Manually Deploy an Apache Kafka Cluster on Akamai

Traducciones al Español
Estamos traduciendo nuestros guías y tutoriales al Español. Es posible que usted esté viendo una traducción generada automáticamente. Estamos trabajando con traductores profesionales para verificar las traducciones de nuestro sitio web. Este proyecto es un trabajo en curso.
Create a Linode account to try this guide with a $ credit.
This credit will be applied to any valid services used during your first  days.

Apache Kafka is a scalable open source, distributed system for managing real-time data streams. Kafka supports a wide range of applications, including those used for log aggregation, monitoring, and real-time analytics. Kafka is considered an industry standard for use cases such as data pipelines, event-driven architectures, and stream-processing applications.

This guide includes steps for deploying a Kafka cluster using Ansible. The provided Ansible playbook creates a functioning Kafka cluster comprised of three broker nodes configured to authenticate with encrypted secrets. Also included are steps for producing and consuming sample data for testing cluster functionality.

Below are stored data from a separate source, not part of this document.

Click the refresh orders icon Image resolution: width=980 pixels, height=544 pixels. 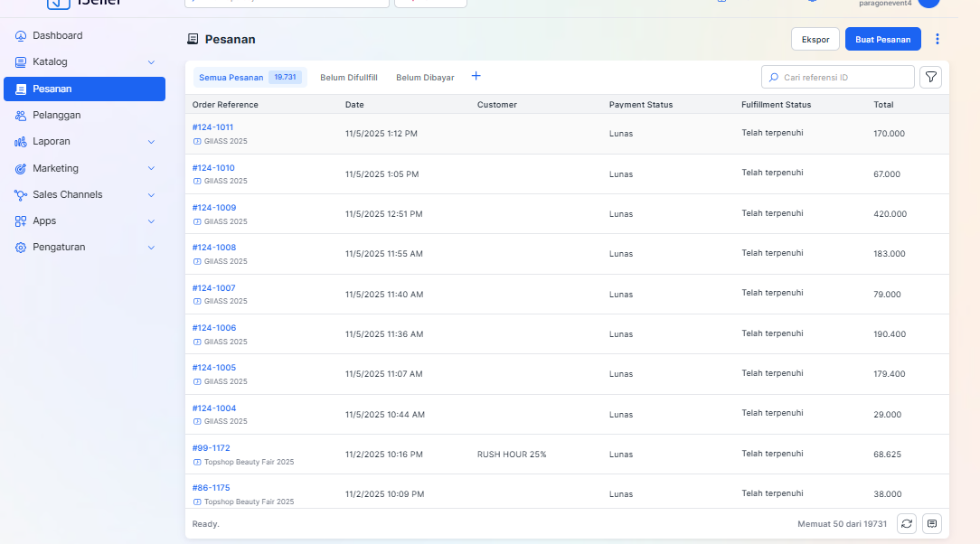[907, 523]
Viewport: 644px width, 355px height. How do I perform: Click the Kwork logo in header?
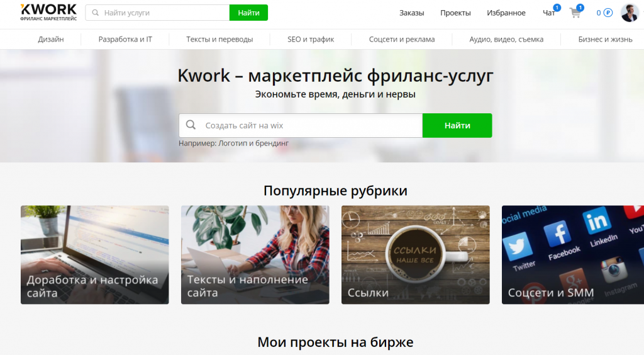(48, 13)
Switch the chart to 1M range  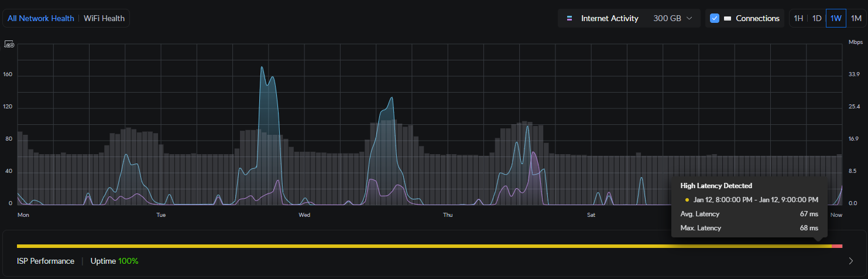click(x=855, y=18)
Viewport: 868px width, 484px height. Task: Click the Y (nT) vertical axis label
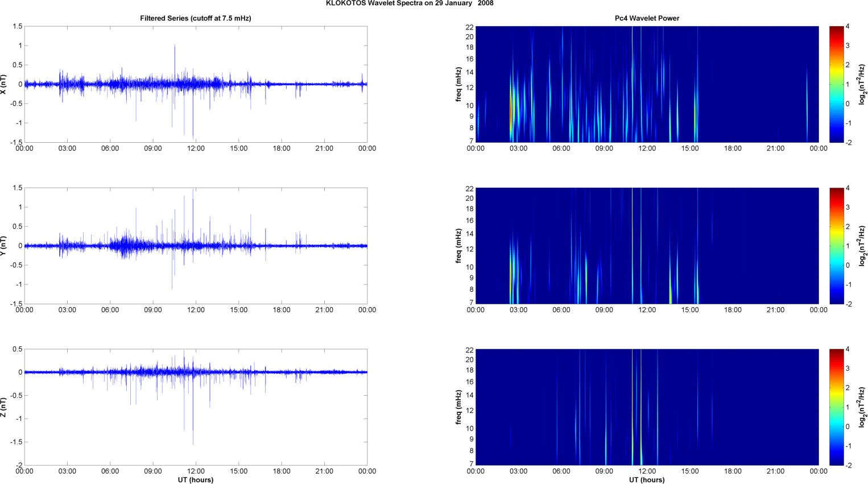click(4, 246)
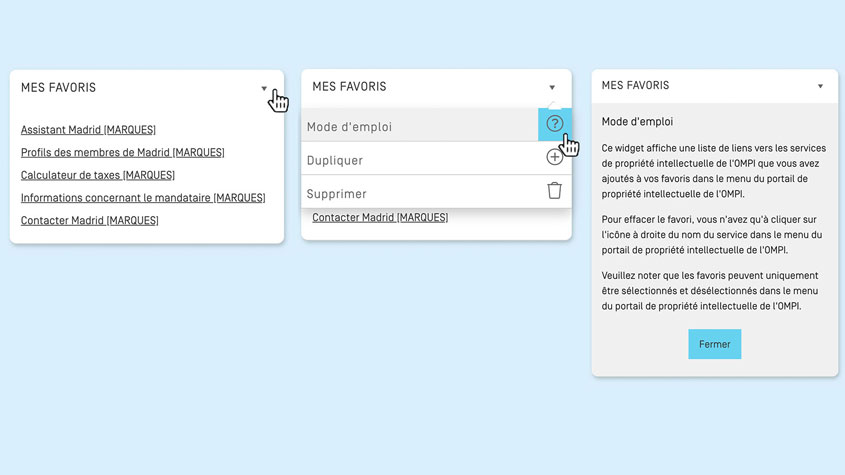Choose the "Supprimer" menu label
This screenshot has width=845, height=475.
pyautogui.click(x=337, y=194)
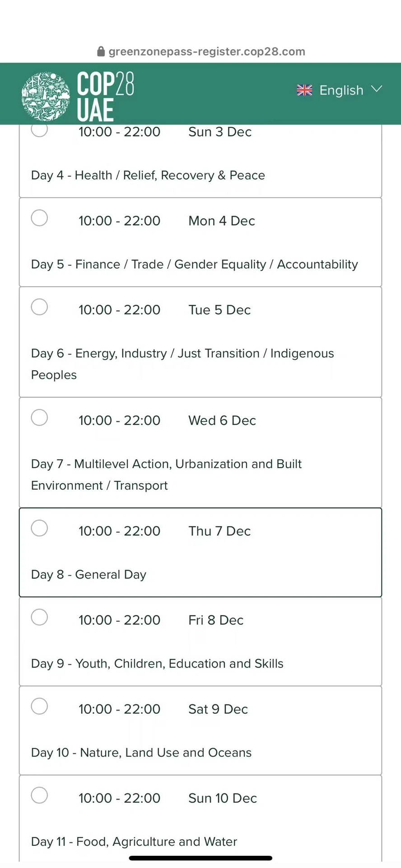
Task: Click Day 10 Nature, Land Use label
Action: click(x=141, y=753)
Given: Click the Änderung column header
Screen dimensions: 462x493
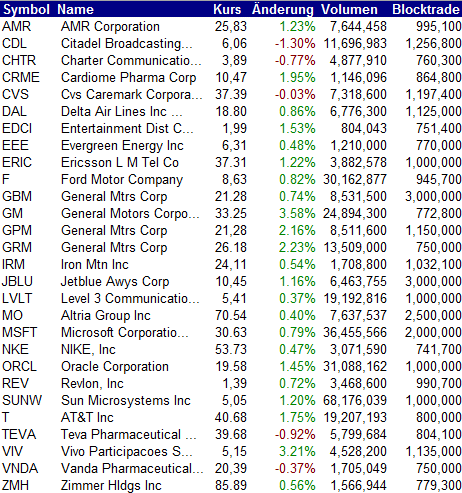Looking at the screenshot, I should (x=283, y=9).
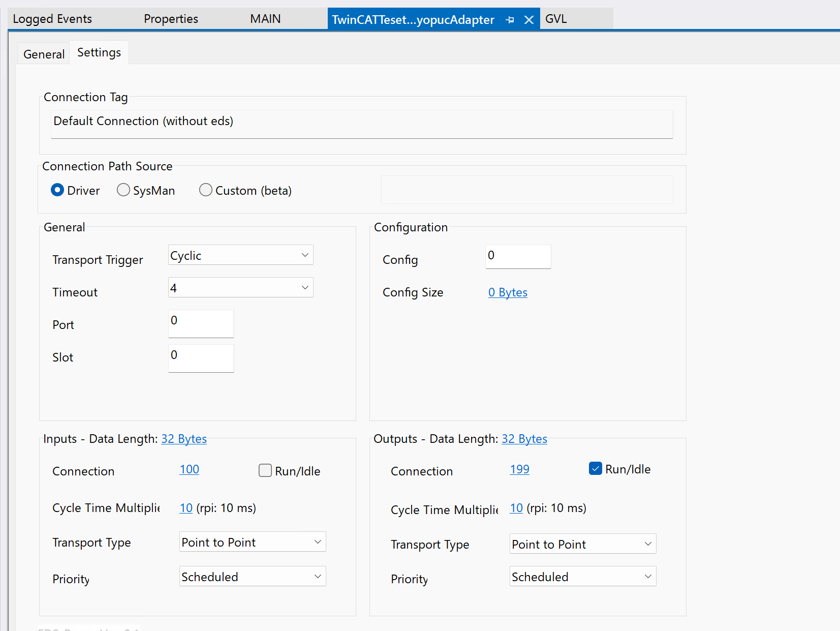
Task: Switch to the General tab
Action: (44, 54)
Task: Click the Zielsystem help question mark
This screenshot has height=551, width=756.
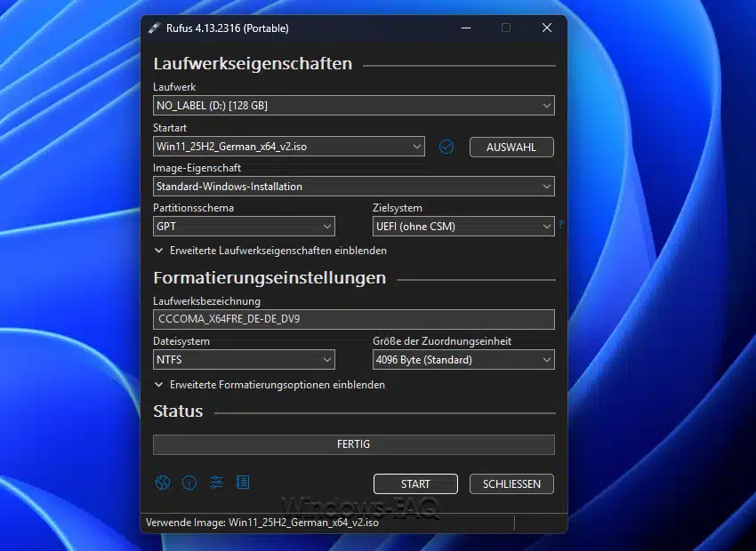Action: tap(560, 226)
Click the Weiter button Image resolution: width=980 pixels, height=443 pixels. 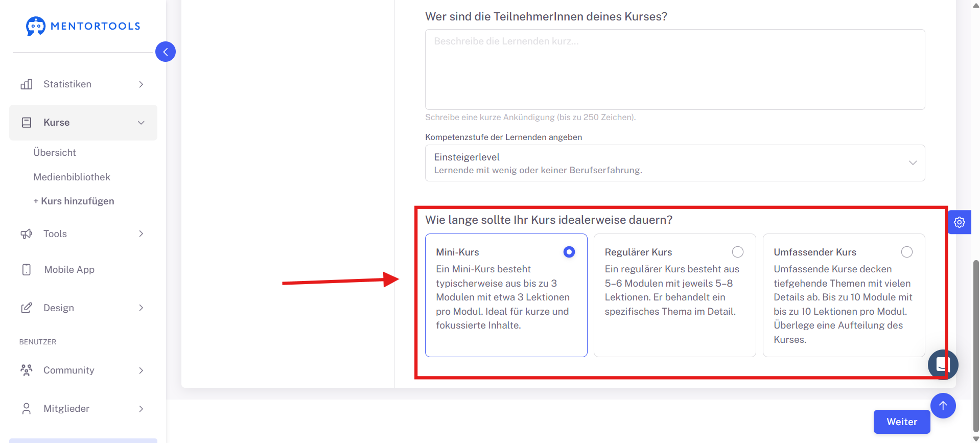click(x=902, y=422)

If you wish to deploy Kafka automatically rather than manually, consider our Apache Kafka cluster marketplace deployment.

Architecture Diagram

Architecture Components

  • Kafka Cluster: A minimum three-node cluster for a fault-tolerant architecture
    • Kafka Brokers: Individual servers used to receive and send data
    • Commit log: A file that lives on each broker server to log event data
  • Producers: Any app, software, or code that connects to Kafka producing data
  • Consumer group: Any app, software, or code that consumes produced data to perform a function

Prerequisites

The following software and components must be installed and configured on your local system in order for the provided playbooks to function:

Deployment Details, Software, and Supported Distributions

Deployment Details

  • The minimum cluster size is three nodes, as three controllers are configured for fault-tolerance at all times.
  • The nodes used in this deployment default to 4GB dedicated instances. For production environments, it is recommended to use a minimum plan size of 8GB dedicated instances up to 32GB dedicated instances. Individual use cases may vary.
  • The manual deployment in this guide uses Kafka’s native consensus protocol, KRaft.
  • During the provisioning process, the cluster is configured with mTLS for authentication. This means inter-broker communication and client authentication are established via certificate identity.
  • Clients that connect to the cluster need their own valid certificate. All certificates are created using a self-signed Certificate Authority (CA). Client keystores and truststores are found on the first Kafka node in the following directories:
    • /etc/kafka/ssl/keystore
    • /etc/kafka/ssl/truststore
  • The CA key and certificate pair are stored on the first Kafka node in the /etc/kafka/ssl/ca directory.

Included Software

  • Apache Kafka version 3.8.0
  • KRaft
  • UFW (Uncomplicated Firewall) version 0.36.1
  • Fail2ban version 0.11.2

Supported Deployment Distribution

  • Ubuntu 24.04 LTS

Clone the docs-cloud-projects Github Repository

In order to run the Kafka deployment in this guide, the docs-cloud-projects GitHub repository must be cloned to your local machine. This includes all playbooks, configurations, and files for all project directories in the repository, including those needed to successfully deploy the Kafka cluster.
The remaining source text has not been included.